Necromunda: Underhive Wars is based on a strategic board game, and a fairly popular one at that. With the zany characters, abilities, and weapons, it was a perfect fit for a video game platform. Did it transfer to video games well? It is complicated. From the beginning the story is presented to you, and you are immediately pulled into the deep strategic gameplay, with the most minimal of tutorials. It is not hard, but if you have no semblance of strategic patience when it comes to gaming, you will still be challenged. The game teaches you the basics of spending your movement points and action points to be most effective, and then you are on your own. Gamer’s familiar with X-COM will feel right at home with the fundamentals here, but Necromunda does do something original, as far as I am concerned, with the movement system. You are free to move your units around as much as your movement points allow, which gives you full freedom to put your units precisely where you want them. This is not your standard click here and make them go here either. You are responsible for manually moving your units with your thumbsticks. You will still need to use button presses to initiate attacks and the like, but the movement system feels very fresh.

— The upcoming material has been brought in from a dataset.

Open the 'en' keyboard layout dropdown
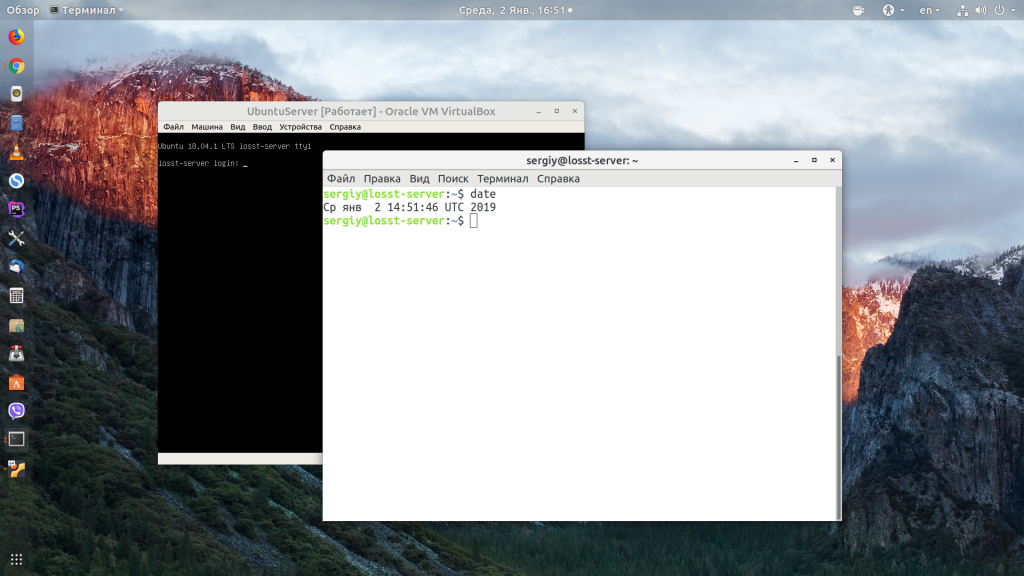This screenshot has height=576, width=1024. pyautogui.click(x=930, y=10)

The movement system is also where we get into the first problem with the game, and where the first major bug pops up. Units get stuck. Units get stuck a lot. The game tries to prevent you from ending your turn in a dangerous or unsuitable area by teleporting you a little ways back, but what the game cannot seem to do is prevent units from glitching into cover and staircases, and any other obstacles. The developers did mention they were aware of these issues and are actively working on them, but it can be crushing when you have only one turn remaining before mission failure, and your nearest unit to the objective gets stuck. The AI has no easier time with getting stuck, and many times did I watch an enemy combatant run on the spot for about 20 seconds before taking cover – again on that same spot. Without the ability to make your character jump or roll, once you are stuck, you just have to hope you magically become unstuck, which does happen, if only rarely.

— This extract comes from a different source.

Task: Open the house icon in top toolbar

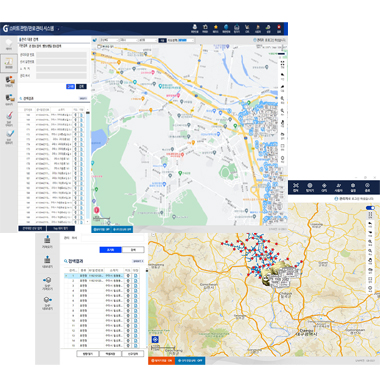Action: point(205,27)
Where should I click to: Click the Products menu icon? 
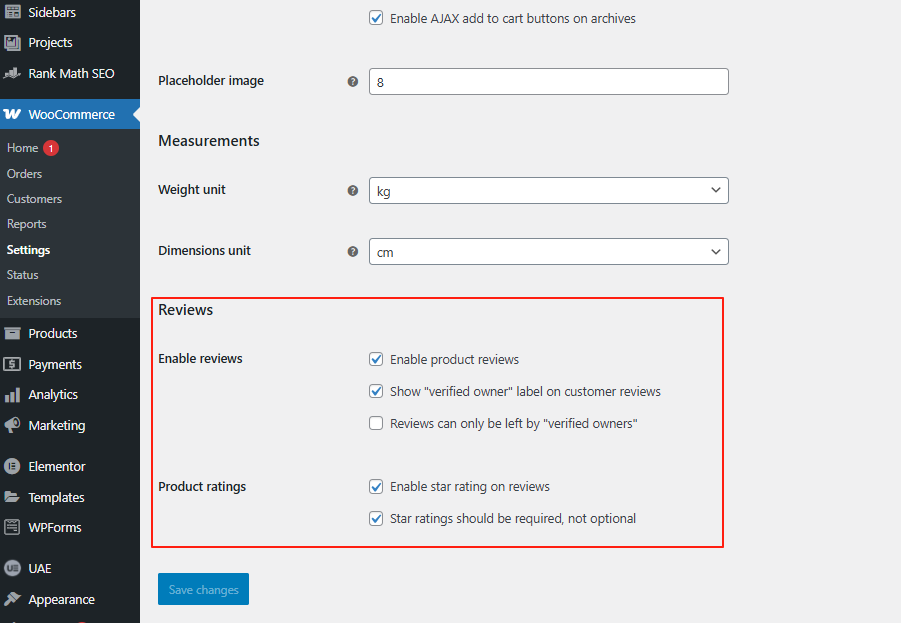coord(12,334)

The next sort of issue we run into, which will be more annoying to some players than others, is the turn times. You can go downstairs and make a drink in the time it takes your opponent to finish moving their units around and attacking or setting themselves up for overwatch. A single round of play can last up to 10 minutes if there are enough units. And when you face more than one other team, it takes even longer. This also leads into my main issue with the gameplay. When there are multiple teams against you, you can easily lose track of where everyone is. The AI make their moves, and you just see players moving around, but it can be difficult to keep track of all of it. You can always check the position of units with the mini map, and you can pinpoint proximity to other units with the left bumper, but I still found myself sometimes losing track of the flow of the game just because of how many units would move before my next turn. By no means a deal breaker, but something worth mentioning.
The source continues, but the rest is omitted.